2. The supposed excessive burning of fossil fuels vis a vis Internet use was a petroleum industry canard from the late '90s. In any case, I feel whatever I burn blogging is far, far outweighed by not driving a car.
3. "Wormy Animation" has much to say, I feel, on the subject of geography as a class "formant." (My best high school term paper lead sentence.) Growing up in Midland, Texas, having a college education, and living in NY for many years I am far more prone to make noodly art that displays, nay, revels in a bourgeois lack of concern for the oppressed. At the same time, the amorphous blobs, supposedly sublime objects beyond the reach of history, intertwine fecally as if yearning for the primal mud of the real, the invigorated soil of the peasant classes, which in Midland isn't so vigorous (it's in the desert) and depends heavily on pumping the aquifer dry.

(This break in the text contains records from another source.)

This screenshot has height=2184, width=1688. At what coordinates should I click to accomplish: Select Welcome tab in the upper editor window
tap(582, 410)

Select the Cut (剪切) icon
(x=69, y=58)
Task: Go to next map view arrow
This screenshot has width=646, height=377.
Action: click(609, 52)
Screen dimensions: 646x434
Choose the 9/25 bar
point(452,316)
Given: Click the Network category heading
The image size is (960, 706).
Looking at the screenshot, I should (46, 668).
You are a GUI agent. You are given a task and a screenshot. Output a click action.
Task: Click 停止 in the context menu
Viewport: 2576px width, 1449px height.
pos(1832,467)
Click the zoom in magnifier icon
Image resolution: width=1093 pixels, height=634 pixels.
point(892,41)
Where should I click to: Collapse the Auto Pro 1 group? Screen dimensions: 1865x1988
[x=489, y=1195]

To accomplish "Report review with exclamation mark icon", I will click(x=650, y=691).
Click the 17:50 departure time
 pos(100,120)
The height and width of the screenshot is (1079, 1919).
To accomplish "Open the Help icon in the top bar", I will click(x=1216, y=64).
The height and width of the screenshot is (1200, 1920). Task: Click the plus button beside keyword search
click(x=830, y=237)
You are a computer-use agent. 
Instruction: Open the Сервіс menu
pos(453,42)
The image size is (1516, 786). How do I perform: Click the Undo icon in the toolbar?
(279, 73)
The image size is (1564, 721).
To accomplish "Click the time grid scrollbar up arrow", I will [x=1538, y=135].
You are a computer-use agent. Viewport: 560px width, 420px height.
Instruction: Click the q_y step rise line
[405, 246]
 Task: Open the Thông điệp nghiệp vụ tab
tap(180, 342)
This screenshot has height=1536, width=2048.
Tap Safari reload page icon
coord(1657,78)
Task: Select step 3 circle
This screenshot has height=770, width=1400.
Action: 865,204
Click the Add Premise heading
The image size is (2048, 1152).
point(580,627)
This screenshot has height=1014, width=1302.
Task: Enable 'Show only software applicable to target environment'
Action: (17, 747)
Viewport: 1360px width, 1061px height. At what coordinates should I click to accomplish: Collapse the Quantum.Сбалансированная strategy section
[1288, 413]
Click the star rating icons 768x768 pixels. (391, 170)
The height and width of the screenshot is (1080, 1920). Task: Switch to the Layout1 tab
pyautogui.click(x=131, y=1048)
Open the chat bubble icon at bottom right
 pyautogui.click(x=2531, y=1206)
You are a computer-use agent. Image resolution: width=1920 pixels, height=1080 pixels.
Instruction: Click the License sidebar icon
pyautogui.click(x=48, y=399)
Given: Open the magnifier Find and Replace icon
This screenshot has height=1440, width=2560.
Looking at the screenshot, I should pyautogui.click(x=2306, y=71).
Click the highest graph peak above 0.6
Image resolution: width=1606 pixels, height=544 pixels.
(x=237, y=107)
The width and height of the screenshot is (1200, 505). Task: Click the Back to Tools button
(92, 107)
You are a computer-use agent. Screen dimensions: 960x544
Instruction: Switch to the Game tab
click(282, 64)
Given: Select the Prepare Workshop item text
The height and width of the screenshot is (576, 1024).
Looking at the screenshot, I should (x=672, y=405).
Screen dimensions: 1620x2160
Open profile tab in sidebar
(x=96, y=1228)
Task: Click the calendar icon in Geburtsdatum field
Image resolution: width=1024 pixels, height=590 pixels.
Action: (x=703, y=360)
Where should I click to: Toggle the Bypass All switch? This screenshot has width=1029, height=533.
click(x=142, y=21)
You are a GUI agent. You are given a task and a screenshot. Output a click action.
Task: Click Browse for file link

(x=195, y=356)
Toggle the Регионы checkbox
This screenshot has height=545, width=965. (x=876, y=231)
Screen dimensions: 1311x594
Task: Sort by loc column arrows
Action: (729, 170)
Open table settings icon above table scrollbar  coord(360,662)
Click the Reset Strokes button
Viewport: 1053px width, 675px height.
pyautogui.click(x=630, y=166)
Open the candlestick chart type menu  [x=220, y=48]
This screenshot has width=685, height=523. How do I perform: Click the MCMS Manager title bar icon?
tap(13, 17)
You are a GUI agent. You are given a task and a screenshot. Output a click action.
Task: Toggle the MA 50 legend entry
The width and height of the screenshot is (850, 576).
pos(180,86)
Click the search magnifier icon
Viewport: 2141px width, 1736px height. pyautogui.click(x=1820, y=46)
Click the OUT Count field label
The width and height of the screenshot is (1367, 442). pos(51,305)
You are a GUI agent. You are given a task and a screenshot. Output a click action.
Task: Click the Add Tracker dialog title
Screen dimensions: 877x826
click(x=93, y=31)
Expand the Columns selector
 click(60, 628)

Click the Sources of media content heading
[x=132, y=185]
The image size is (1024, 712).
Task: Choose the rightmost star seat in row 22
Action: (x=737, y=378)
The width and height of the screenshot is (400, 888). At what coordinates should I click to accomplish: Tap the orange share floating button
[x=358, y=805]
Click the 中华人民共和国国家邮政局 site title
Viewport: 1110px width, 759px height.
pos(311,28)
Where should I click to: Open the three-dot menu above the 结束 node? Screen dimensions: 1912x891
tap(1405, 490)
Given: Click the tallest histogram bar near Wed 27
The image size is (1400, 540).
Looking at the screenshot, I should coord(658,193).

The underground water has much naturally occurring fluoride which is benign, healthy even, but has the unfortunate side effect of staining the locals' teeth yellow (including mine, a little bit--dentists have been trying to sell me on "bonding").
4. Integration of technology as a social object. Yeah.
5. "How these issues are expressed or repressed in the works of the artists presented." Well, as the artist I think I am very qualified to talk about what I am repressing in my work. See answers 2 and 3.